(September 25, 2014)
When I
was in the depths of my worst sins and vices, I would sometimes need to take
airplane rides for various reasons. At
the time, I was deathly afraid of flying, so when I had a trip coming up I
would repent and get out of my issues for a week or two before my trip. As the plane taxied down the runway on
take-off, I would desperately pray that Heavenly Father would protect me on my
flight so that I could make my repentance more permanent. When I arrived back home, I would try to keep
that promise, but days, weeks, or months later I would be back to my old ways –
forgetting the promises that I made to the Lord for my deliverance.
It has
been a long time, and I have finally moved beyond my wickedness in this way,
but I think back to those unkept promises and I realize that I need to repent
of them. Like the people in the time of
Ezra, I was so quick to forget my deliverance when I reached a point of
comfort. But the Lord was always there
to answer my prayers (and not just by keeping a plane in the air, but in every
way I needed Him to be there for me). I
was not a good son to Him for such a long time, and I am still not. But I am beginning to understand what being a
good son to Him means and to desire that result.
I think
that is a major difference.
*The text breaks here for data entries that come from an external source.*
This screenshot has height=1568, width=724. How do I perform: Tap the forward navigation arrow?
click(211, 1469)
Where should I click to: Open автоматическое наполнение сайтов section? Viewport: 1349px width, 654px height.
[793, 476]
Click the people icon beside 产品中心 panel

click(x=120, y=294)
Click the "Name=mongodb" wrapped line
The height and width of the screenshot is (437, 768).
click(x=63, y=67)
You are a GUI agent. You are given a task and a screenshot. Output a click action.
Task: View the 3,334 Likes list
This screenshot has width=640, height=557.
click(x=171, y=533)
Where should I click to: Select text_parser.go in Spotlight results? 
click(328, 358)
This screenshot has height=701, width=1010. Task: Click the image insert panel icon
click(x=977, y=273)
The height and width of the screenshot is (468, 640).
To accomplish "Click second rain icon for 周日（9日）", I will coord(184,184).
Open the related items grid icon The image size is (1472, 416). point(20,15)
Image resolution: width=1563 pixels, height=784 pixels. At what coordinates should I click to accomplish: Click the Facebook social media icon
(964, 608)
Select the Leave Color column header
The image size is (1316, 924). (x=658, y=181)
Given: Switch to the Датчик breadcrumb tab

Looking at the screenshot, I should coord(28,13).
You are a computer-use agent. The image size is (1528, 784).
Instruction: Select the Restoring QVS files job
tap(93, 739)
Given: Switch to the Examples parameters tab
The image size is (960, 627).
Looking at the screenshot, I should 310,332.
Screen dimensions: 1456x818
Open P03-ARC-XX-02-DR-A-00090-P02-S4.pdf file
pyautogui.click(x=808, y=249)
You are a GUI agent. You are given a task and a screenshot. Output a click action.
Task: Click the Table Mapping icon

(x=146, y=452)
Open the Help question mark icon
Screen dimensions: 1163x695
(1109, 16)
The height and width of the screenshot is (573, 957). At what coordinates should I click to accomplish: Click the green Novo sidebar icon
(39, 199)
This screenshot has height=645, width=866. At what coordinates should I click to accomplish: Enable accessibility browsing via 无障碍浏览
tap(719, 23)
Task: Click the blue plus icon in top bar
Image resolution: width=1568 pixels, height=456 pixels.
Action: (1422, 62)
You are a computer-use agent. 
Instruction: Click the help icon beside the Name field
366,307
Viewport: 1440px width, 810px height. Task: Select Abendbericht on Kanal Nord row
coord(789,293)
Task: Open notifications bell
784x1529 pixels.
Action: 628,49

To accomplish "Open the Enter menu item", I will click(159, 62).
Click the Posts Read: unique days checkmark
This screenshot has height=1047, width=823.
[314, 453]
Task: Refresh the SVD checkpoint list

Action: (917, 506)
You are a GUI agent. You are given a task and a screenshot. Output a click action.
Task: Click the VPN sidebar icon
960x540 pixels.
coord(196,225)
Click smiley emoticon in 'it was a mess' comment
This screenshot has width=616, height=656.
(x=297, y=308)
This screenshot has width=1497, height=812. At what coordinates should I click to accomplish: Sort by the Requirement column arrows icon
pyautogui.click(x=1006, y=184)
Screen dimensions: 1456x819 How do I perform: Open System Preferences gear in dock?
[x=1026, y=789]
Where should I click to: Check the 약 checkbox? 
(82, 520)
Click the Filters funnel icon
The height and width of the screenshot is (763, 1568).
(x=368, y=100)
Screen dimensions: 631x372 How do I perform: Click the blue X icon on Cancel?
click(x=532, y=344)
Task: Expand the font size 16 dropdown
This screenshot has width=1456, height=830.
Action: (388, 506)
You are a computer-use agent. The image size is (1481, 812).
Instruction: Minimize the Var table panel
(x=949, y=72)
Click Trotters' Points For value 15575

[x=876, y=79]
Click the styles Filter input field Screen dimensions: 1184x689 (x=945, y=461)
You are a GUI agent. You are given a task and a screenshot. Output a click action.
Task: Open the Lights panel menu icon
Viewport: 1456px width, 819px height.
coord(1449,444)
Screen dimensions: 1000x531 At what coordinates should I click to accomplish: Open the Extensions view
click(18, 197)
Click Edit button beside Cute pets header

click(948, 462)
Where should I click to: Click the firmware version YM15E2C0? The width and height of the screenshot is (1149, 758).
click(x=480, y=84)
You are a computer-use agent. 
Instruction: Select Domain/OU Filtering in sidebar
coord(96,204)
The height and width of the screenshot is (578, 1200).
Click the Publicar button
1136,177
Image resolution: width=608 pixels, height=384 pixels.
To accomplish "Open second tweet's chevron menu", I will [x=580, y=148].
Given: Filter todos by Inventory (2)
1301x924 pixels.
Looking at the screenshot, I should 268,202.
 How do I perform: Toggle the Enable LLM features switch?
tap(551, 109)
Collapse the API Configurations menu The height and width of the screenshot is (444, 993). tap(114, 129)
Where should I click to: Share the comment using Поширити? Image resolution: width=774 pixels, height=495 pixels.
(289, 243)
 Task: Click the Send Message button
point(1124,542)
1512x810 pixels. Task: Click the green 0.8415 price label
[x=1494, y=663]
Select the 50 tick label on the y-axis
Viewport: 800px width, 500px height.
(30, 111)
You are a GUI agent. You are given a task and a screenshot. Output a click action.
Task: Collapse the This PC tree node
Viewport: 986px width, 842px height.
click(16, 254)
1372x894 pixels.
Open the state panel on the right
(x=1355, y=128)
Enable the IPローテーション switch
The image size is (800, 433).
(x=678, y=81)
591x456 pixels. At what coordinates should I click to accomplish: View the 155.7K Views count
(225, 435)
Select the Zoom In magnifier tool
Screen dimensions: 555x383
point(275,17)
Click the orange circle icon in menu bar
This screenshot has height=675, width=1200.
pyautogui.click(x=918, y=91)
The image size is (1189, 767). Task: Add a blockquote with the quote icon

Rather than
attempting to bargain with the Lord (“help me and I’ll repent!”), I am beginning
to want to do the right thing just because it is the right thing. This week, I purged a significant weakness out
of my life – not in negotiation for some result or protection from some fear,
but just that the Lord asked if of me. Despite
challenges since then, I find myself so overwhelmingly optimistic about things that
I am feeling the Lord’s influence holding me back – I want to rush out and find
the next thing I can repent of or sacrifice to the Lord (and I think He wants
me to make the changes I made this week stick before I move on).